Work request: Please reproduce all entries word for word and omit their pictures.
··· Recorded data ···
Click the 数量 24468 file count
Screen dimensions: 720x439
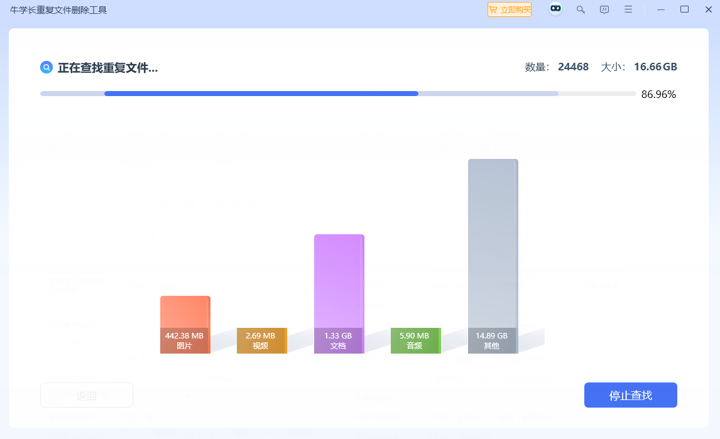click(x=557, y=67)
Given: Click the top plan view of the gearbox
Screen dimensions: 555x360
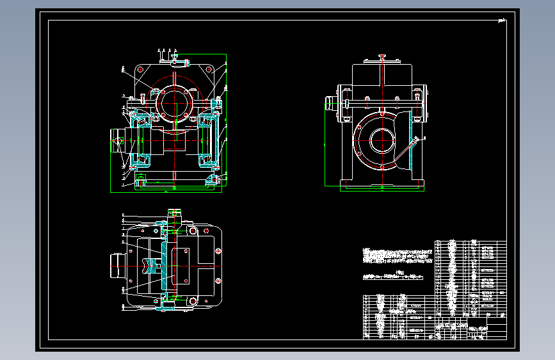Looking at the screenshot, I should [x=166, y=261].
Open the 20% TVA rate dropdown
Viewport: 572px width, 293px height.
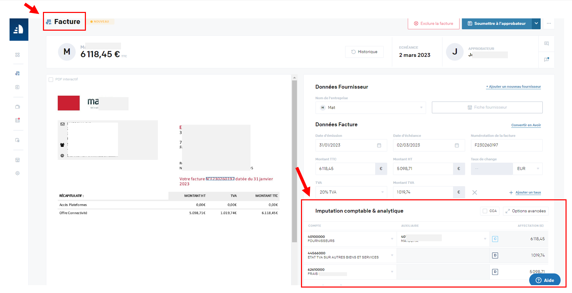(351, 192)
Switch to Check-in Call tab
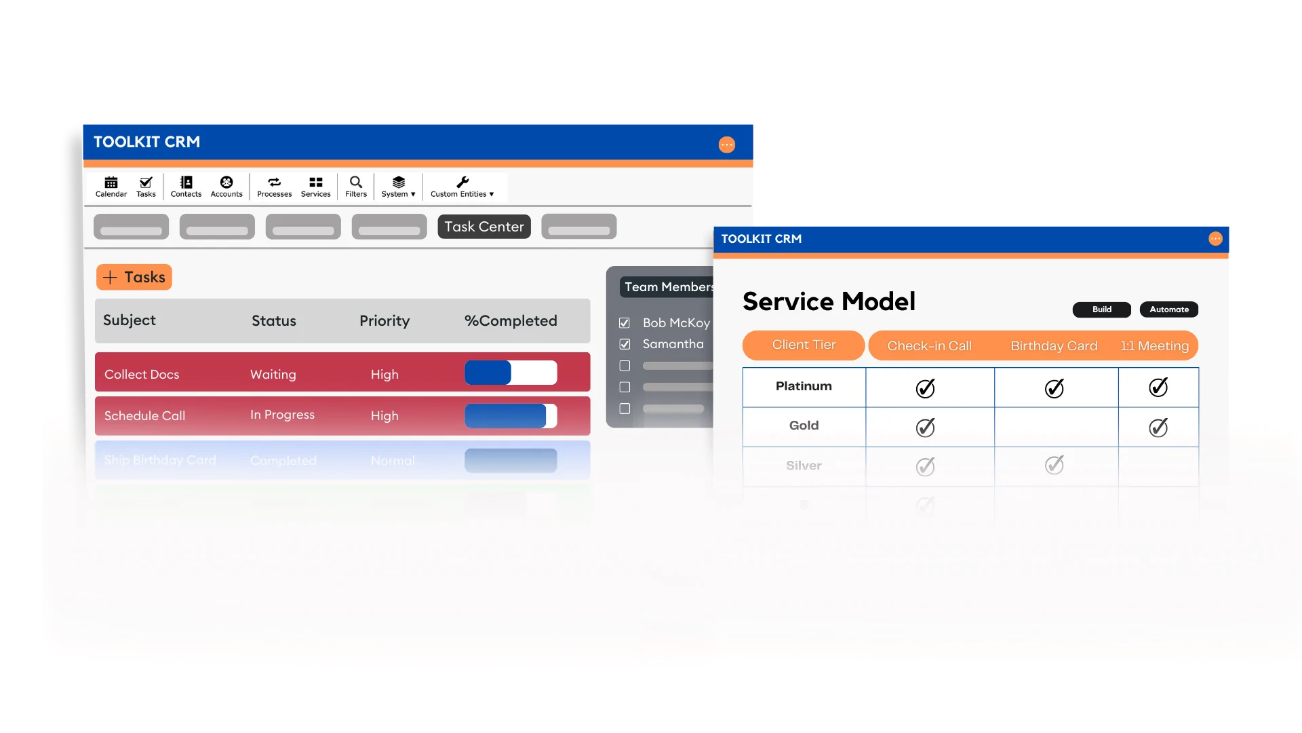1302x733 pixels. coord(929,345)
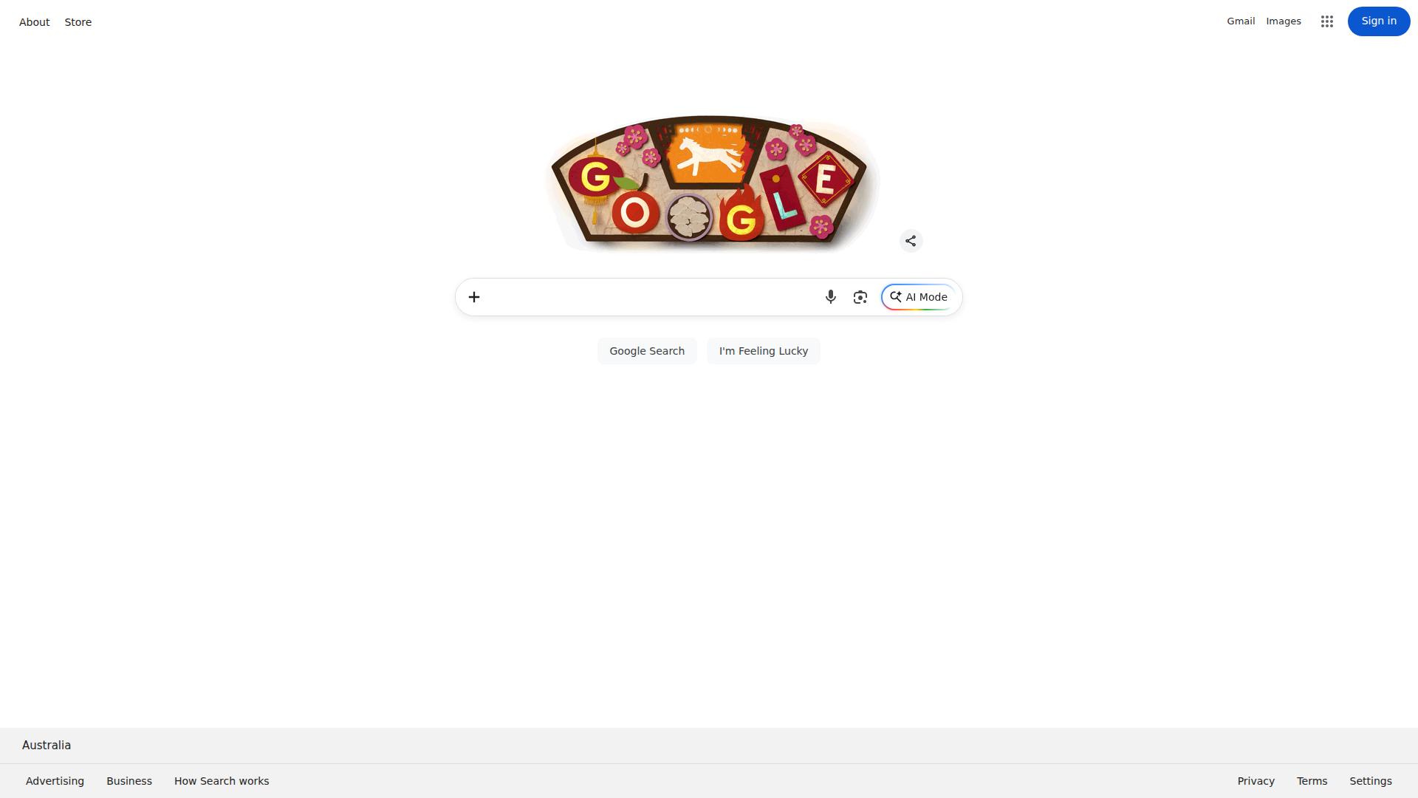
Task: Visit the Google Store link
Action: coord(78,22)
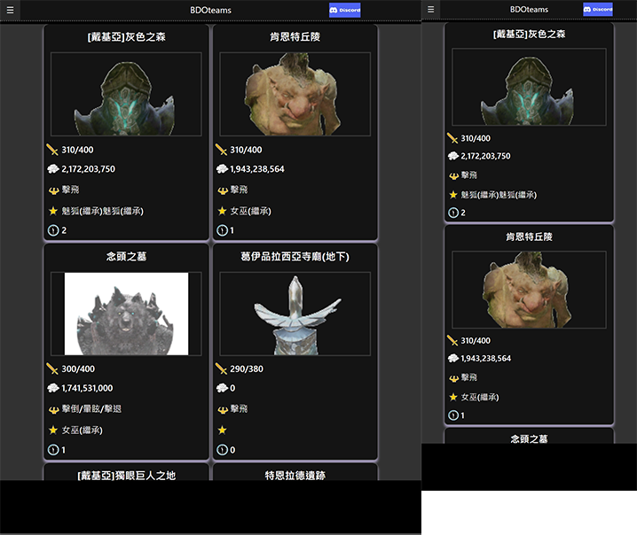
···
Result of this task:
Click the 数量 24468 file count
Screen dimensions: 720x439
click(x=557, y=67)
Given: Click the top plan view of the gearbox
Screen dimensions: 555x360
Looking at the screenshot, I should [x=166, y=261].
Open the 20% TVA rate dropdown
Viewport: 572px width, 293px height.
(351, 192)
Switch to Check-in Call tab
1302x733 pixels. coord(929,345)
Task: Visit the Google Store link
Action: coord(78,22)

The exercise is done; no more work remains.